Greenland's Fastest Glacier Sets New Speed Record
vinces99 writes "The latest observations of Jakobshavn Glacier show that Greenland's largest glacier is moving ice from land into the ocean at a speed that appears to be the fastest ever recorded. Researchers from the University of Washington and the German Space Agency measured the speed of the glacier in 2012 and 2013. The results were published Feb. 3 in The Cryosphere, an open access journal of the European Geosciences Union. Jakobshavn Glacier, which is widely believed to be the glacier that produced the large iceberg that sank the Titanic in 1912, drains the Greenland ice sheet into a deep-ocean fjord on the west coast of the island. This speedup of Jakobshavn means that the glacier is adding more and more ice to the ocean, contributing to sea-level rise. 'We are now seeing summer speeds more than four times what they were in the 1990s, on a glacier which at that time was believed to be one of the fastest, if not the fastest, glacier in Greenland,' said lead author Ian Joughin, a glaciologist at the UW's Polar Science Center. The new observations show that in summer of 2012 the glacier reached a record speed of more than 10 miles (17 km) per year, or more than 150 feet (46 m) per day. These appear to be the fastest flow rates recorded for any glacier or ice stream in Greenland or Antarctica, researchers said."
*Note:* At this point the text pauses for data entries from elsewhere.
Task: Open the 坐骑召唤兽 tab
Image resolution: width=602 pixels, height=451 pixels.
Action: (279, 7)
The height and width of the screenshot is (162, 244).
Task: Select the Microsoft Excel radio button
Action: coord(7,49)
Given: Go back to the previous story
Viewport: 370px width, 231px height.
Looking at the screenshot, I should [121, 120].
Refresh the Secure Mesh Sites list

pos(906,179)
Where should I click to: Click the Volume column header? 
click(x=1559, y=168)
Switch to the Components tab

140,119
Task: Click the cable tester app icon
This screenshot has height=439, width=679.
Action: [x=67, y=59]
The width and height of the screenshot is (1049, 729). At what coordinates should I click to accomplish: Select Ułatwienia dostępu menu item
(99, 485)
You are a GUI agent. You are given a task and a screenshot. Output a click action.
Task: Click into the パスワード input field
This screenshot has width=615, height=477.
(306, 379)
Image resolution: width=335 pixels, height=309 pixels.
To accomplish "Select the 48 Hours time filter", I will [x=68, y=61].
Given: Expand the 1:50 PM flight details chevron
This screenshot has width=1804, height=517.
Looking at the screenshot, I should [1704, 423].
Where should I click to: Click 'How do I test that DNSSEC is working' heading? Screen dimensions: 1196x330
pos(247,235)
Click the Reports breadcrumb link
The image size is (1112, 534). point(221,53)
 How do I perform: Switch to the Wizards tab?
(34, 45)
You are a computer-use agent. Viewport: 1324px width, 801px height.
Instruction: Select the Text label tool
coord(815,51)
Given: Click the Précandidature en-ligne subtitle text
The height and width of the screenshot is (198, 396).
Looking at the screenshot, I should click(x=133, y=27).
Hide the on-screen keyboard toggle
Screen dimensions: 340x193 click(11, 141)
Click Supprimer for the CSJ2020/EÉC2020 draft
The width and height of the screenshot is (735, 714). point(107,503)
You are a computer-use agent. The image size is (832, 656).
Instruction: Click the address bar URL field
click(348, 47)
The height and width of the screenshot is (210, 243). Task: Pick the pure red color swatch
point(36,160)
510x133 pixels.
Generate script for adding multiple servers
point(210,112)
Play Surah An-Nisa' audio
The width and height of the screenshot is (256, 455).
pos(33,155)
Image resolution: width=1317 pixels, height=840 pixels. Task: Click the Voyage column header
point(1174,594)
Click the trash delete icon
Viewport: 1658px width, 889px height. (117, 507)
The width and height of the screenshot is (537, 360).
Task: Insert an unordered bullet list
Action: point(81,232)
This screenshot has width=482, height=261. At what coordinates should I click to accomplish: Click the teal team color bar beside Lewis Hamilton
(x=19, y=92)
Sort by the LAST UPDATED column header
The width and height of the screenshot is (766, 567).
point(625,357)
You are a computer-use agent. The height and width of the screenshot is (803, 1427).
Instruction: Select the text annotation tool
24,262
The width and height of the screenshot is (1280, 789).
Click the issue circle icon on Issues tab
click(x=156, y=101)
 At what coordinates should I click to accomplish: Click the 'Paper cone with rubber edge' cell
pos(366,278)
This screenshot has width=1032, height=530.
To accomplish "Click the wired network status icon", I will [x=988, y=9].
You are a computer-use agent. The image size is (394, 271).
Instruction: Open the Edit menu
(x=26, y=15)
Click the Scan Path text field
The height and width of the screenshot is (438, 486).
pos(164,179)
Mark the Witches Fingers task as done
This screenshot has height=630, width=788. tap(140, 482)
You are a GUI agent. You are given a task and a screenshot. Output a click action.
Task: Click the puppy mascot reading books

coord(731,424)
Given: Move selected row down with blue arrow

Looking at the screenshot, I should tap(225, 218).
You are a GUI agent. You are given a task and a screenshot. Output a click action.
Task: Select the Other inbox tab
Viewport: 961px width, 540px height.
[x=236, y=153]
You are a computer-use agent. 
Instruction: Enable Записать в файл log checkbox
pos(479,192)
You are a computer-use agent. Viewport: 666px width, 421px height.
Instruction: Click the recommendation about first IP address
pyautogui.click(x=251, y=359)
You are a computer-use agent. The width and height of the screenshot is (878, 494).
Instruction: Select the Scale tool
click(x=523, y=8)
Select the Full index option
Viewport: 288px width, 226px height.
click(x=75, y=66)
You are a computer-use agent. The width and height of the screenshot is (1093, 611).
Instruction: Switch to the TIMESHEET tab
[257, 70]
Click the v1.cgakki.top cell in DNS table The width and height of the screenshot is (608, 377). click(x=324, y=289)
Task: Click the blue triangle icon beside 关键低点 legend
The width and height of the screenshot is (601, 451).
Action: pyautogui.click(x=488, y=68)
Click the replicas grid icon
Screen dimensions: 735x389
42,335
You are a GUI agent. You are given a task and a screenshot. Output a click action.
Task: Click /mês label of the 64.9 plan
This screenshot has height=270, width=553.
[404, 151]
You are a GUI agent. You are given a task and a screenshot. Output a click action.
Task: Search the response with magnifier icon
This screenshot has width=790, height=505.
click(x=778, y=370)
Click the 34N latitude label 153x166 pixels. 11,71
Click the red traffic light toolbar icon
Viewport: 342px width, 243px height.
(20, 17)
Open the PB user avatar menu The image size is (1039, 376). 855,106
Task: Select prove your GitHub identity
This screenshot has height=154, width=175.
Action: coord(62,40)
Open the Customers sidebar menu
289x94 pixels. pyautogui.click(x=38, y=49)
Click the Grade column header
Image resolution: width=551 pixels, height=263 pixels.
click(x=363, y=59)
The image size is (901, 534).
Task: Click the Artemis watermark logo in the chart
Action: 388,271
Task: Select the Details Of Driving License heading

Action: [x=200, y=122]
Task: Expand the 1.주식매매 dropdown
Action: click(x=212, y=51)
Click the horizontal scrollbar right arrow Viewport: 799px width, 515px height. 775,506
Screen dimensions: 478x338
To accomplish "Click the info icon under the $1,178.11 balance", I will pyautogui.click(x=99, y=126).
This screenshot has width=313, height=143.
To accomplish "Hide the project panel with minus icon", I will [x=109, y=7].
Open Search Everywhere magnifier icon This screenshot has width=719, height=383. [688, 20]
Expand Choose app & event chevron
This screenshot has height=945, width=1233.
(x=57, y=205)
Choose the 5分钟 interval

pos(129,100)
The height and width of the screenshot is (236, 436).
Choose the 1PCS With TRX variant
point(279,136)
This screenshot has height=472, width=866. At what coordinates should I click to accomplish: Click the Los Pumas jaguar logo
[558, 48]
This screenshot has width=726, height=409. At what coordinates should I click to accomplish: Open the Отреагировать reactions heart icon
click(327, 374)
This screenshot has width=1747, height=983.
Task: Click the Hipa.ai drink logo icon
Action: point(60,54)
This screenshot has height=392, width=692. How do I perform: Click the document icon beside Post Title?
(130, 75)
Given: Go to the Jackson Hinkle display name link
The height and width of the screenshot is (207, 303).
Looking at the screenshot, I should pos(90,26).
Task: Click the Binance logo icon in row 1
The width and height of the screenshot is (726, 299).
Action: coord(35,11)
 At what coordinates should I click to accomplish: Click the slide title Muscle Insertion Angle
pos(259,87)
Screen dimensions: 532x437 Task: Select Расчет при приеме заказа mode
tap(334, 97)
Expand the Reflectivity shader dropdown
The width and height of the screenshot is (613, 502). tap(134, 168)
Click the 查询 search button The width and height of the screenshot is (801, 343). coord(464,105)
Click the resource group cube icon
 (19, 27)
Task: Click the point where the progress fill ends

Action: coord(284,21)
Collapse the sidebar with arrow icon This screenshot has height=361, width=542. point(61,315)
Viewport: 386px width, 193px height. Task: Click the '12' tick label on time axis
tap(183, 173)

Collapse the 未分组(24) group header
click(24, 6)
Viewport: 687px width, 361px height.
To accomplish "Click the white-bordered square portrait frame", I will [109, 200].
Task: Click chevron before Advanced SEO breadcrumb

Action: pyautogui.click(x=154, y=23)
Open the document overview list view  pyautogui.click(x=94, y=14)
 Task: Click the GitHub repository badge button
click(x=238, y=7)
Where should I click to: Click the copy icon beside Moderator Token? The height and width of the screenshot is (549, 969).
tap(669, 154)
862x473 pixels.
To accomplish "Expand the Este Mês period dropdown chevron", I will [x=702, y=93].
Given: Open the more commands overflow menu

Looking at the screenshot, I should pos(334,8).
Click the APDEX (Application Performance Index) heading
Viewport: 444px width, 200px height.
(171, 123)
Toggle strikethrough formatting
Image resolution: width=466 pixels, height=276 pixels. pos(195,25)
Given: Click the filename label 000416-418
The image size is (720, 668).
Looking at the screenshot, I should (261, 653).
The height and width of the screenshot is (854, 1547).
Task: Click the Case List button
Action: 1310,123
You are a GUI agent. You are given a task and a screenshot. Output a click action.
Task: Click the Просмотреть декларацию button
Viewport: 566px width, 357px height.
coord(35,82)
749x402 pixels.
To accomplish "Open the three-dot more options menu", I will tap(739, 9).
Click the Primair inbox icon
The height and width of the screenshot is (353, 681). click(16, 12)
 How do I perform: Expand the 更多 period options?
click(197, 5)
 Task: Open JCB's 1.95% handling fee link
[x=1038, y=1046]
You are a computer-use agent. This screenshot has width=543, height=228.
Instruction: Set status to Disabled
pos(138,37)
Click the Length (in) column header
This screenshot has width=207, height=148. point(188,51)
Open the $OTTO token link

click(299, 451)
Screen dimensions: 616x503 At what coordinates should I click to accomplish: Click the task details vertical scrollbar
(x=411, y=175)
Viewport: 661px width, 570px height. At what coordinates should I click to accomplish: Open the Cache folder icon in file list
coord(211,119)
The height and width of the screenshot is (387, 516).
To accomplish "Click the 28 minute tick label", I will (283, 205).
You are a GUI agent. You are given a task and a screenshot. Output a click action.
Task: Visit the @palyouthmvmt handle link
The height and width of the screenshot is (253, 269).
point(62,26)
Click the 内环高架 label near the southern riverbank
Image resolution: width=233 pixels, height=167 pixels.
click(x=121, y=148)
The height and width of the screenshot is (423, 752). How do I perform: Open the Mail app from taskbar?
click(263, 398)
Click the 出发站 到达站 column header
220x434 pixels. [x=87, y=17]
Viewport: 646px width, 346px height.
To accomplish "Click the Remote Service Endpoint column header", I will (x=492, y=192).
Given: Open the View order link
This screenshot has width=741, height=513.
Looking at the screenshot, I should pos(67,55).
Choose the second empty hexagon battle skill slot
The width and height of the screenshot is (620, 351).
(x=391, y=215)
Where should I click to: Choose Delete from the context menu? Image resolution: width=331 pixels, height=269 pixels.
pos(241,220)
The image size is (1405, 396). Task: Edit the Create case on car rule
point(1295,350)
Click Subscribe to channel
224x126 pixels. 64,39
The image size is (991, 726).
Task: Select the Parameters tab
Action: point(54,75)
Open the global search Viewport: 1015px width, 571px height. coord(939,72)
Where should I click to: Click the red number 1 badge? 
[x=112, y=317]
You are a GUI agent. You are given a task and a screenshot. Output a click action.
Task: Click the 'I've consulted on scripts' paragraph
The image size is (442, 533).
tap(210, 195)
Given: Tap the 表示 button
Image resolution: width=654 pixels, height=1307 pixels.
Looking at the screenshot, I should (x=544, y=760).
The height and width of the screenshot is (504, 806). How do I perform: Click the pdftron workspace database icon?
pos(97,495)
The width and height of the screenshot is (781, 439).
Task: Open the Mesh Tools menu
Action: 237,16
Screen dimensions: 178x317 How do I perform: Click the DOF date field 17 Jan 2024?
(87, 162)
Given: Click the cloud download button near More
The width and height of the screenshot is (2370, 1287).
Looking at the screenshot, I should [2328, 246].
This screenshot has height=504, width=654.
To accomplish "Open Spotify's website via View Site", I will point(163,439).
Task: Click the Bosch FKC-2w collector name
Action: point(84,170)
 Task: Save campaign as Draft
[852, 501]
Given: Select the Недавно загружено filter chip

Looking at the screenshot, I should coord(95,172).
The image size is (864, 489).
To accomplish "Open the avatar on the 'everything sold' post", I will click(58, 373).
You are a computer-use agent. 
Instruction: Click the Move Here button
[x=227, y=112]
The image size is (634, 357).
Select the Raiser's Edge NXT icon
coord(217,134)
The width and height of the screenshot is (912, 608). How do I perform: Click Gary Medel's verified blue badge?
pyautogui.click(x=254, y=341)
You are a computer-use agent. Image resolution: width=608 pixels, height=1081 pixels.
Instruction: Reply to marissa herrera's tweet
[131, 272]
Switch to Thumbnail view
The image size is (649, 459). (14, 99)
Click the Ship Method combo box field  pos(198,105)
the glacier will break Mach 1 by 2016 when Hillary is president and Al Gore is secretary of state.
You know I don't really care about the number of humans the impeding environmental crisis will kill off, the more the better, as long as its not me of course, and it will take at least 50 years, by which time I will be dragged to my grave by my fat ass. In all probability it will be some brown nobody that cooks his food over a dung fire in Asstonia, and who gives a fuck about that ? What concerns me more is the sterile wasteland the survivors will create. I mean its nice to "conserve" some splatter of greenery somewhere out of town siting in front of your TV in your underpants, drinking craft beer, but I'll wager not much will stop you bulldozing that shit down to feed your starving kids.
Wrong question. The question is how far sea level is going to rise over your lifetime due to a multitude of causes. Then when you know that, the question is how much you will have to pay (in taxes, prices, and risk) to deal with the consequences.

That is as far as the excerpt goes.